Novel
約束と日常

 壁外調査の日は本部が朝から騒がしくなる。誰もが最後の調整、最後の会議、最後の確認に追われているからだ。どれも怠れば命取りになる。

 もちろん一兵士である私も例外ではない。ミケ班の打ち合わせを終え、これからひとりで自分の馬の様子を見に行くつもりだった。
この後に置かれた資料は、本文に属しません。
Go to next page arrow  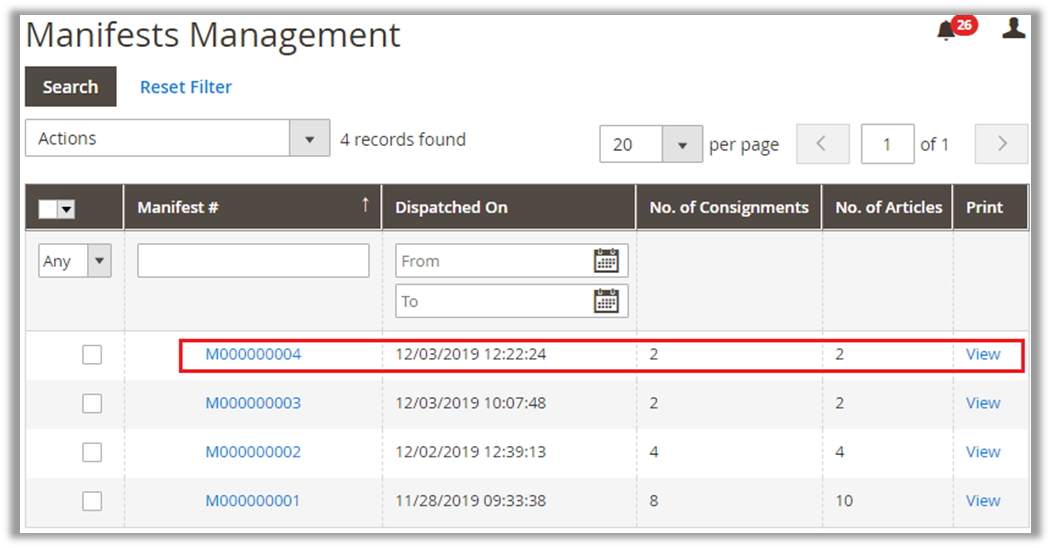(1001, 144)

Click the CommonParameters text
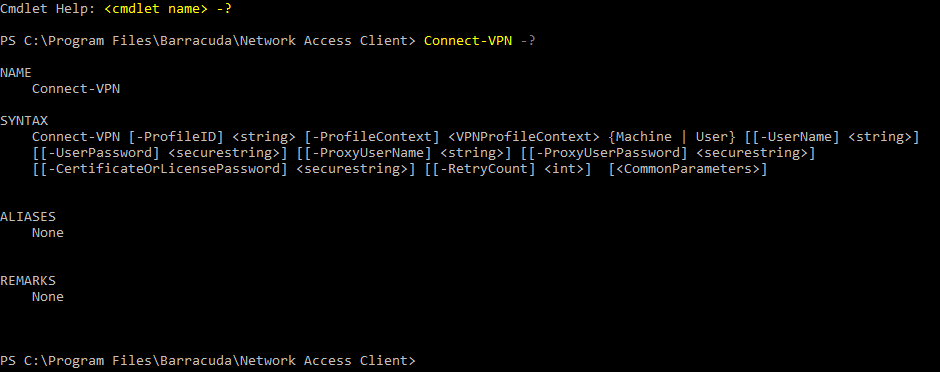point(688,170)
 時間を確かめて少しだけ余裕があるなと考えていると、向かいから歩いてくる人物に気づいた。思わず足を止める。

「兵長、おはようございます」
「ああ」
「いい天気ですね」

 折よく窓から風が吹き込んできて、私たちの髪を揺らした。

 その心地良さに、私は思わず目を細める。

「――お前の」
「え?」
「その顔が見たいと今、思っていた」

 兵長の腕が伸ばされて、その手のひらで頬をそっと包まれる。力強い、兵士の手だ。

「兵長の手は大きいですね」
「……お前が小せえんだよ」

 私は兵長の手に、自分の手を重ねた。

 この人が、欲しい。

 それはまだ言葉に出来ないけれど。せめて行動で少しでも伝えたい。

 だって、いつ喪ってもおかしくない命なのだから。

 私はこんな人間だけれど、それでも。

 そんな強い想いが胸いっぱいに込み上げて、私は周りに人がいないことを確認し――背伸びをする。

 そして兵長の頬にそっとキスを落とした。

 顔を離せば、兵長の表情がわずかに変わっていた。まるで不思議な生き物でも見るようだ。

「……これは何だ」
「壁外で怪我をしないおまじないですよ。それでは失礼しますね」

 今さら恥ずかしくなって、私は逃げるように兵長に背を向ける。そのまま離れようとすれば、強く腕を引かれた。

「あ」

 言葉は奪われる。兵長の唇が重ねられたからだ。思わず後ろへ動こうとすれば、後頭部に手を回されて逃げられない。
 戸惑っている舌に兵長の舌が触れてやさしく絡め取られる。うまく呼吸できずにいるとようやく離れた。最後にぺろりと軽く唇を舐められる。

「――俺にはこの方が効果ある」

 それから私を優しく抱きしめて、兵長は耳元で囁く。

「約束をしよう、リーベ」
「やく、そく?」
「いつか、壁の外をどこでも自由に見に行くことだ。――だからそれまで、死ぬんじゃねえぞ」
「兵長……」

 どうしてそんなことを言ってくれるの?

 胸が締め付けられるようで、言葉に詰まる。

「…………」

 私が望みは自由を守る強さ。そしてもう孤独に埋め尽くされないことだ。

 だから本当はあなたより先に死ねることを望んでいるのに。

 それなのに、あなたは私と共に生きることを願ってくれる。

 こんな、私に。

「リーベ、返事はどうした」

 促されて、私はうつむいていた顔を上げる。

 目の前にあるのはまっすぐで鋭いのに、それでいてやさしいまなざしだった。

「兵長」

 ひとつ呼吸をしてから、私は声にする。
 ありったけの想いを込めて。

「――はい、喜んで」
「それでいい」

 最後に私の頬へ唇を落とし、兵長は背を向けて外へ出て行く。

 その背中に揺れる自由の翼を、私は時間の許す限り眺めていた。